Being an Inclusive Manager, Part 2: How?

Lead by Example

being an inclusive managerAll employees want to be appreciated for their contributions and hard-earned knowledge. In multigenerational workplaces, such appreciation may be more difficult to achieve because of age-based stereotypes and misperceptions. It’s important to remember that younger employees have knowledge as well, for example—it’s just different from what those who have been in the workforce longer have.

Part of your responsibility as a manager is to ensure that everyone values the differences each person brings into the workplace. That means ensuring respect by all employees to all employees. The best way to do this is to lead by example, by simply demonstrating your own belief that generations should be treated fairly. Your actions will send a strong message.

Consider shaking up the hierarchy and bucking the usual age-based expectations. Assign a Baby Boomer to a social media project, for example, or ask a Millennial to lead a meeting. Another way to break down stereotypes is to stop associating individuals’ performance with their generation names, which are often loaded with assumptions and misperceptions. So instead of thinking of a younger employee’s desire to be promoted as “Millennial sense of entitlement,” for example, recognize that everyone, regardless of age, wants to progress in his or her career.

Continually remind yourself and your staff to focus more on generational similarities—of which there are many—rather than on generational differences. Keep in mind what Peter Cappelli, professor of management at the Wharton School and coauthor of Managing the Older Worker, stated in a 2014 interview with Harvard Business Weekly: “There is no evidence that 35-year-old managers today are any different from 35-year-old managers a generation ago.” At heart, we all want the same things: a pleasant work environment, proper compensation, and recognition for a job well done. Acknowledging these similarities among the differently aged members of your workforce will help you perceive them more as a cohesive group than as disparate generations.

Promoting Respect in the Workplace

One of your responsibilities (perhaps your primary responsibility) as a manager is to unite your employees and motivate them to achieve common goals. By fostering diversity, inclusion, and respect for all ages, you make it possible for them to combine the power of experience with the boldness of new thinking in new approaches to getting things done and encouraging future innovation.

As I’ve stated before, the best way to bring about a change is to lead by example—and promoting respect among team members is no exception. Want your employees to respect each other? Then you need to demonstrate that respect yourself.
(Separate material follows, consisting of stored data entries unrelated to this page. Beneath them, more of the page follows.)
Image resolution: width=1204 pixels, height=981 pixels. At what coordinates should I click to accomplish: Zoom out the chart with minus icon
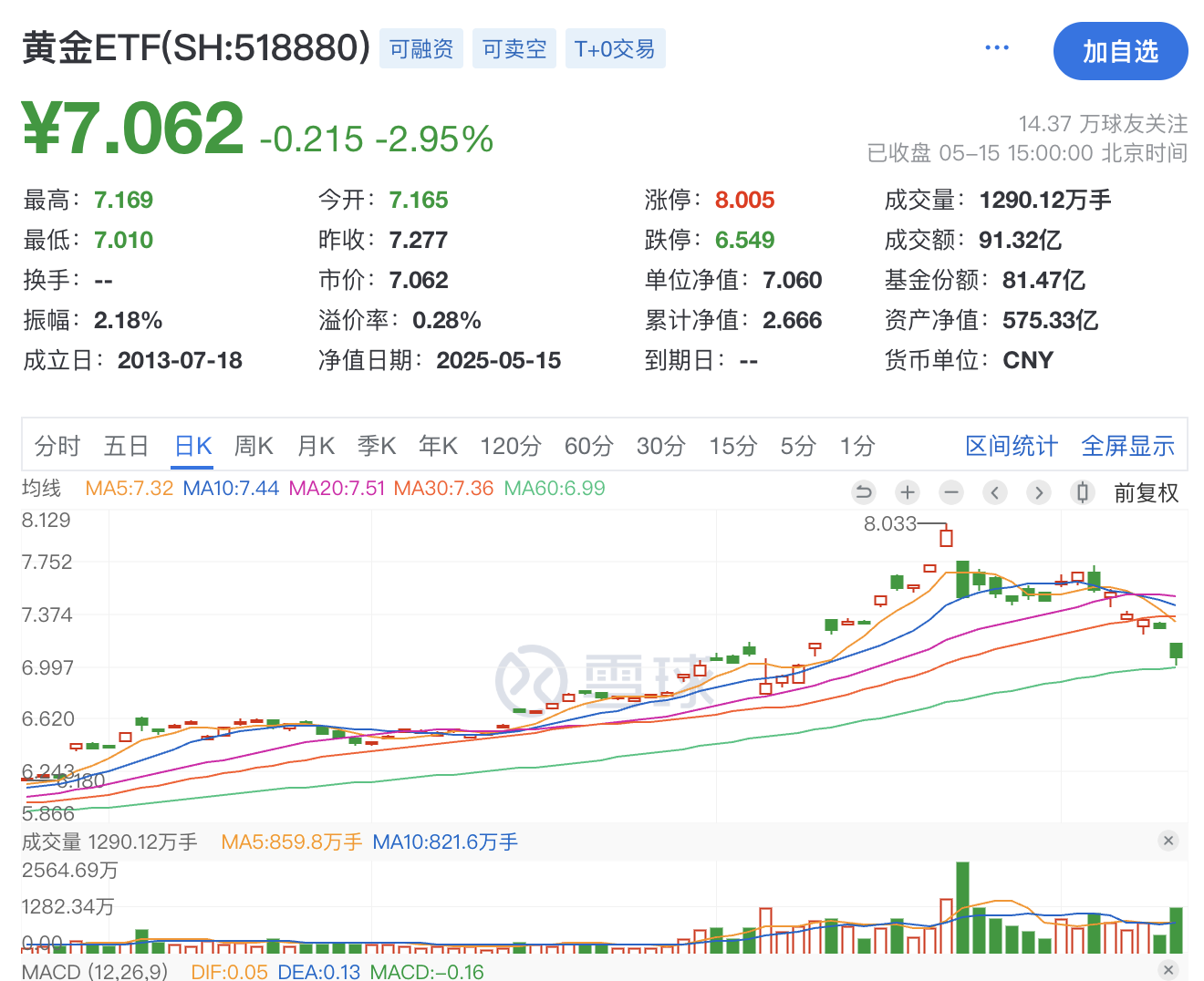[x=951, y=493]
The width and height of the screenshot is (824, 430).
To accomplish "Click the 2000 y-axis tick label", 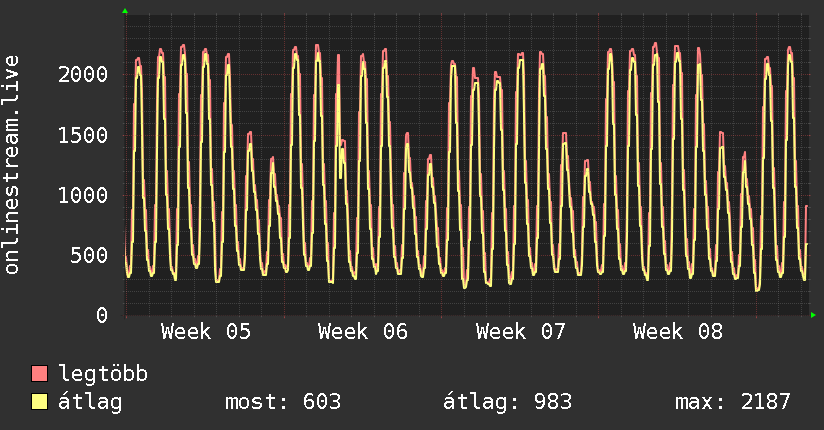I will (x=83, y=75).
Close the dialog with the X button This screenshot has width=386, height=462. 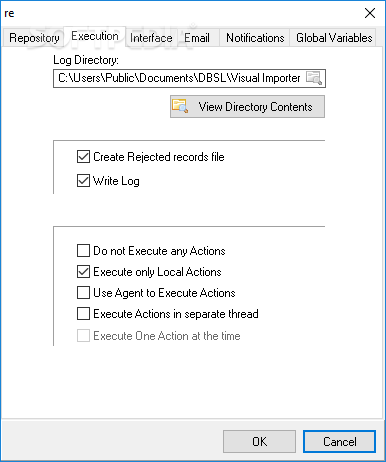point(370,13)
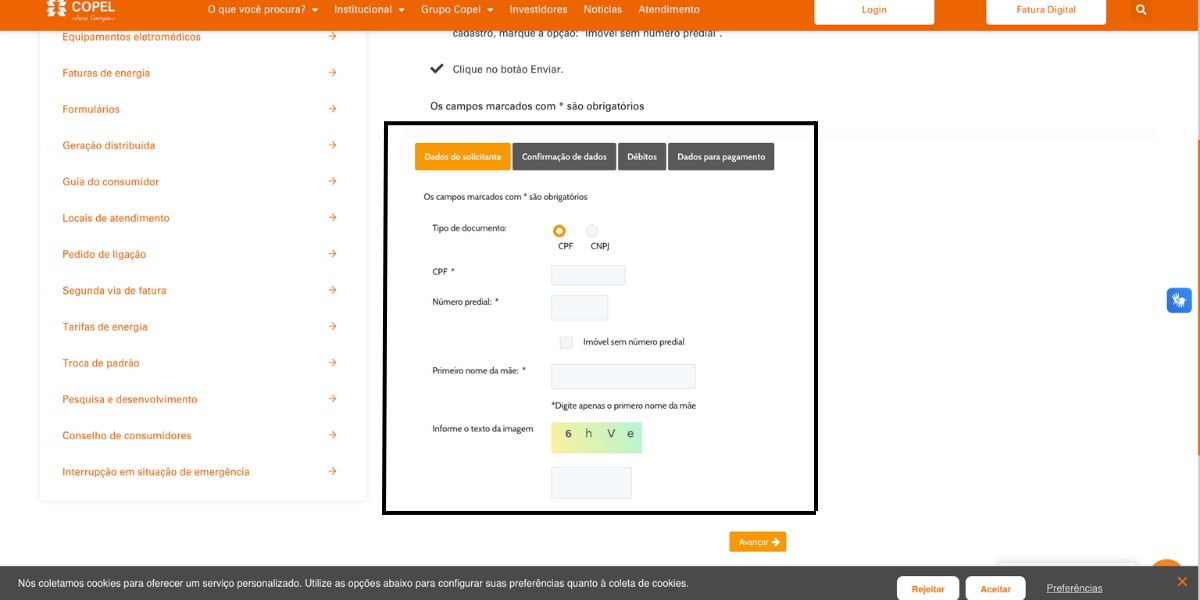Click the captcha image text
The width and height of the screenshot is (1200, 600).
pyautogui.click(x=596, y=437)
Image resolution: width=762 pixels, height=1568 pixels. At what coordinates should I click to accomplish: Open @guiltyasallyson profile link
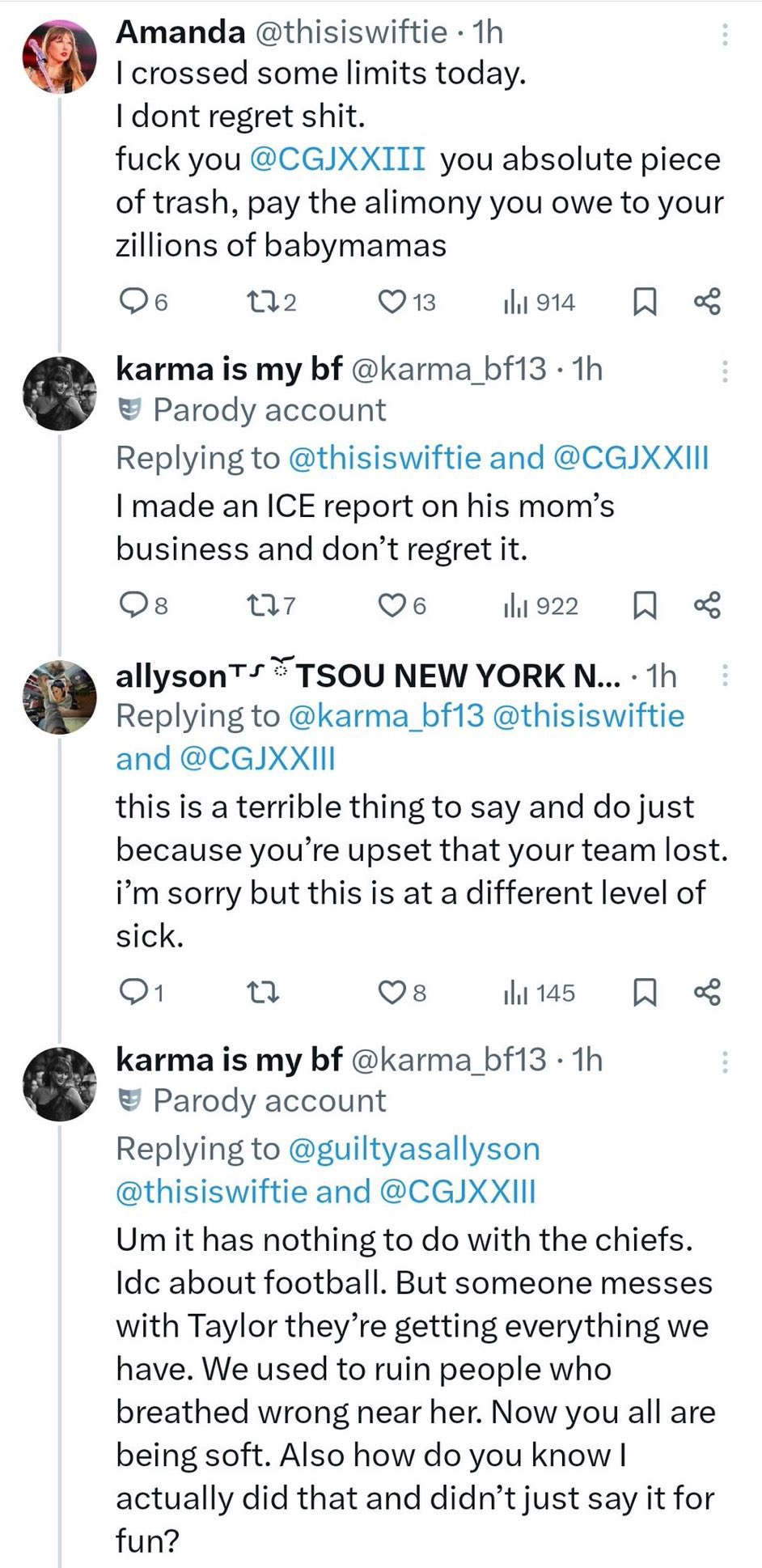(413, 1149)
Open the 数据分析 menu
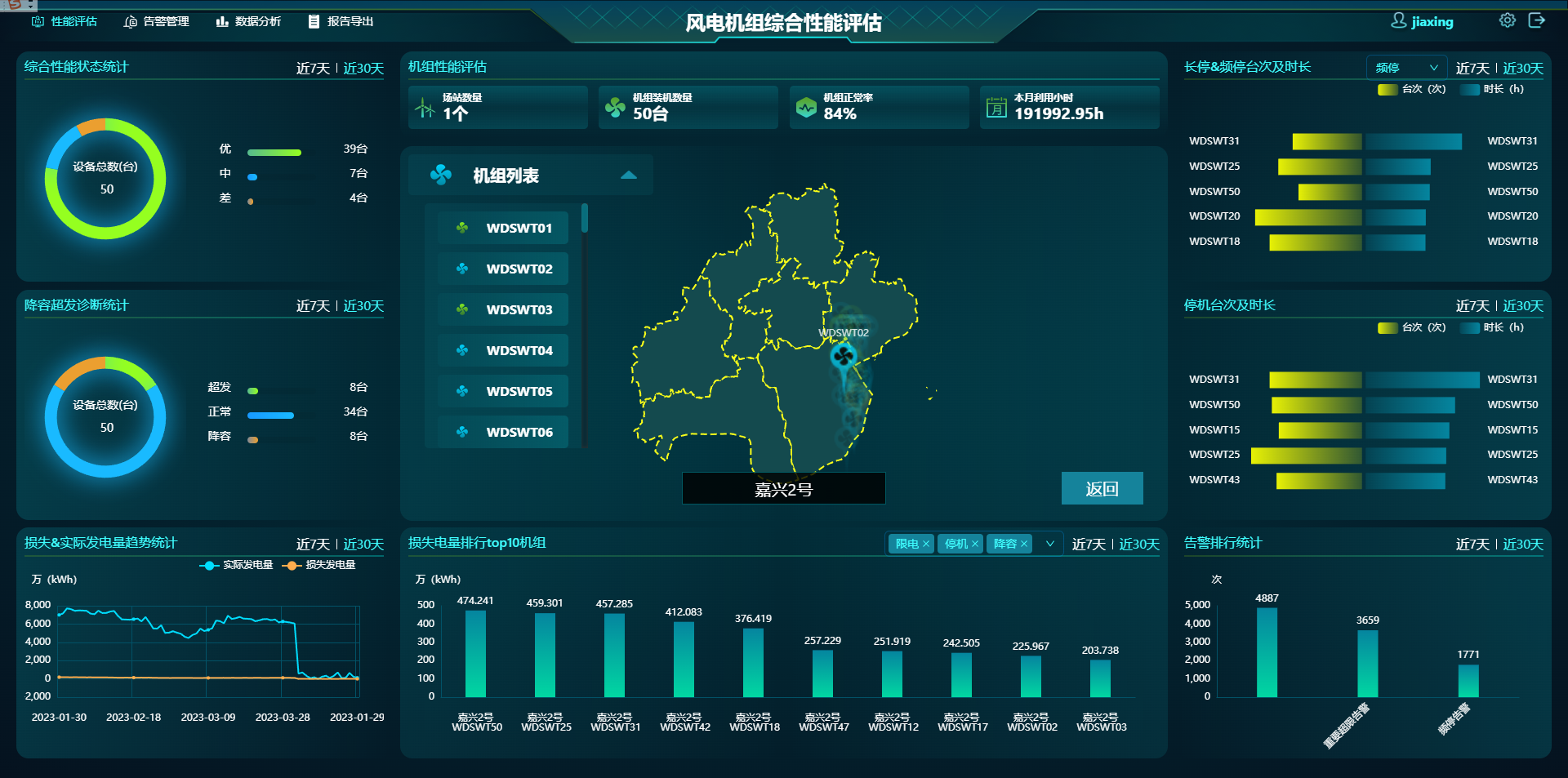Image resolution: width=1568 pixels, height=778 pixels. point(248,21)
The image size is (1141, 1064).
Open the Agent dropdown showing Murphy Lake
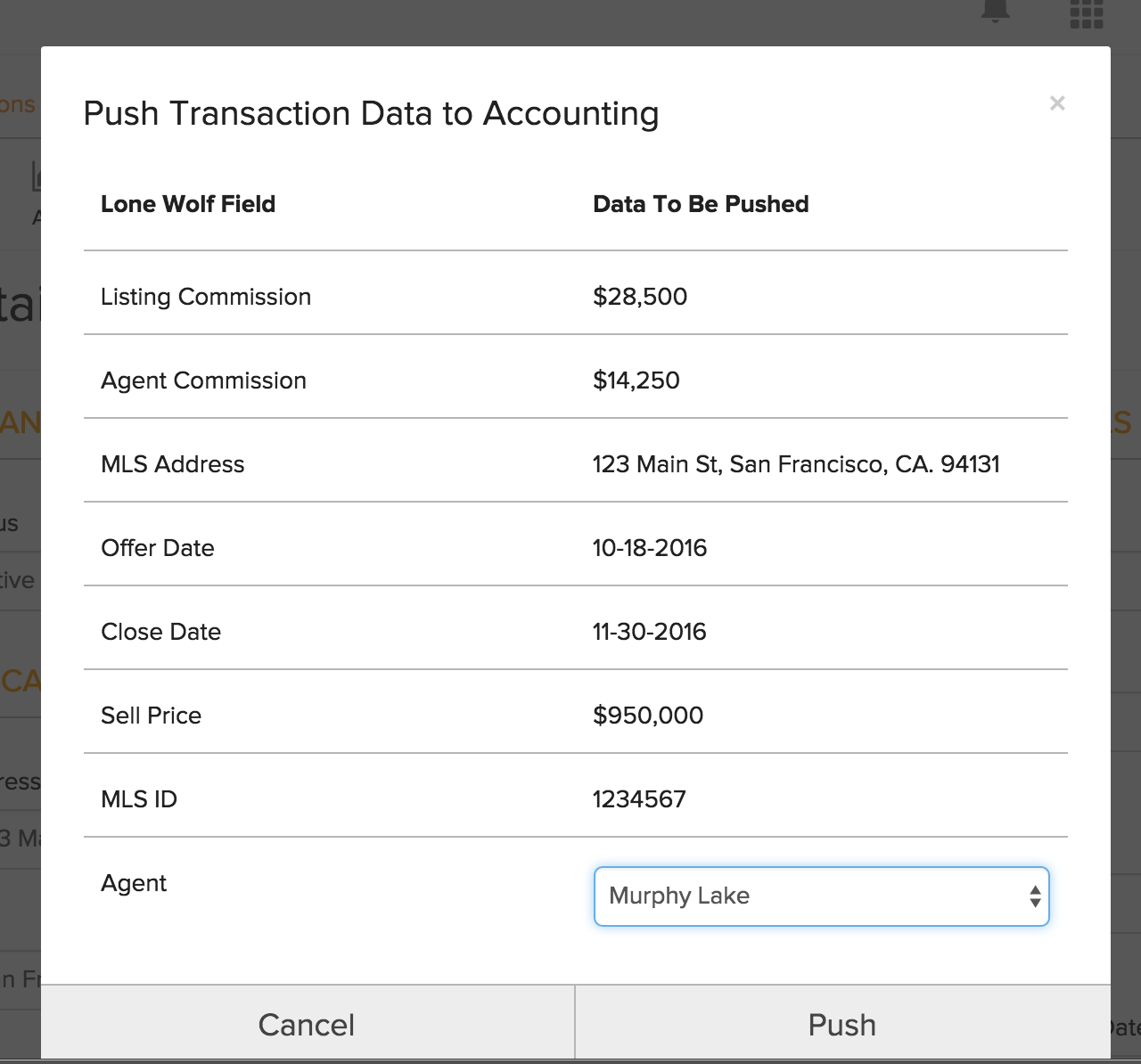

  • Think before you speak. When you’re a manager, your words have the power to nurture—or squash—someone’s enthusiasm. Acknowledge the validity of the other person’s thoughts, even your answer to his or her proposition is no.
  • Encourage diverse opinions. Nothing is worse than when a meeting in which everyone agrees to a plan of action is followed by someone later saying that they weren’t on board with the plan. Create an environment in which diverse options are welcome.
  • Manage conflict in a constructive manner. Conflict happens everywhere—including in even the best of departments and organizations. The moment two people have different ideas on how to accomplish a task, you’ve got conflict. Don’t allow yourself to lose control and give in to frustration (which can in turn lead to angry outbursts). Instead, view conflict as an opportunity to hear different (possibly better) ideas on how to solve a problem. Don’t let emotions get in the way of constructive discourse.
  • Don’t be disrespectful to people who do jobs you consider “beneath you” in the organizational hierarchy. Everyone in the organization is important. In a recent workshop I conducted on inclusion, an executive was about to provide input on respecting others when a lower-level staffer offered her a microphone. She summarily dismissed him with a wave of her hand and a dirty look, saying, “I don’t need that.” It took all of my self-control not to point out that she had just disrespected someone who was simply doing his job.
  • Don’t engage in gossip or negative conversations about your organization. As a manager, you represent your company—both in the office and outside the organization’s walls. Gossip is rarely positive, and it breaks down respect for other employees. And if you truly don’t like your company, perhaps it’s time to look elsewhere.
  • Rely on facts, not on suppositions. It’s easy to make assumptions about what people mean, particularly when they communicate via text message or e-mail (where tone is very difficult to ascertain). Rather than jump to conclusions, gather relevant data and verify someone’s intent before acting on what you think he or she means.
  • Ask how employees want to be treated. Once again, don’t make assumptions. (Always keep in mind the old saying about the word assume. . . ) Don’t shy away from your differences, particularly if you and an employee are of different generations; instead, discuss how you can come together to accomplish what needs to get done.
  • Work to eliminate stereotypes and other negative generalizations. Rather than let differences drive wedges between people from different groups, address such differences constructively and treat them as learning opportunities.
  • Be a stellar communicator. Simply understanding differences (or any kind) won’t make them go away or eliminate any problems related to them. Use your words and influence to help others in the organization reach those understandings—and build positive connections with each other—as well.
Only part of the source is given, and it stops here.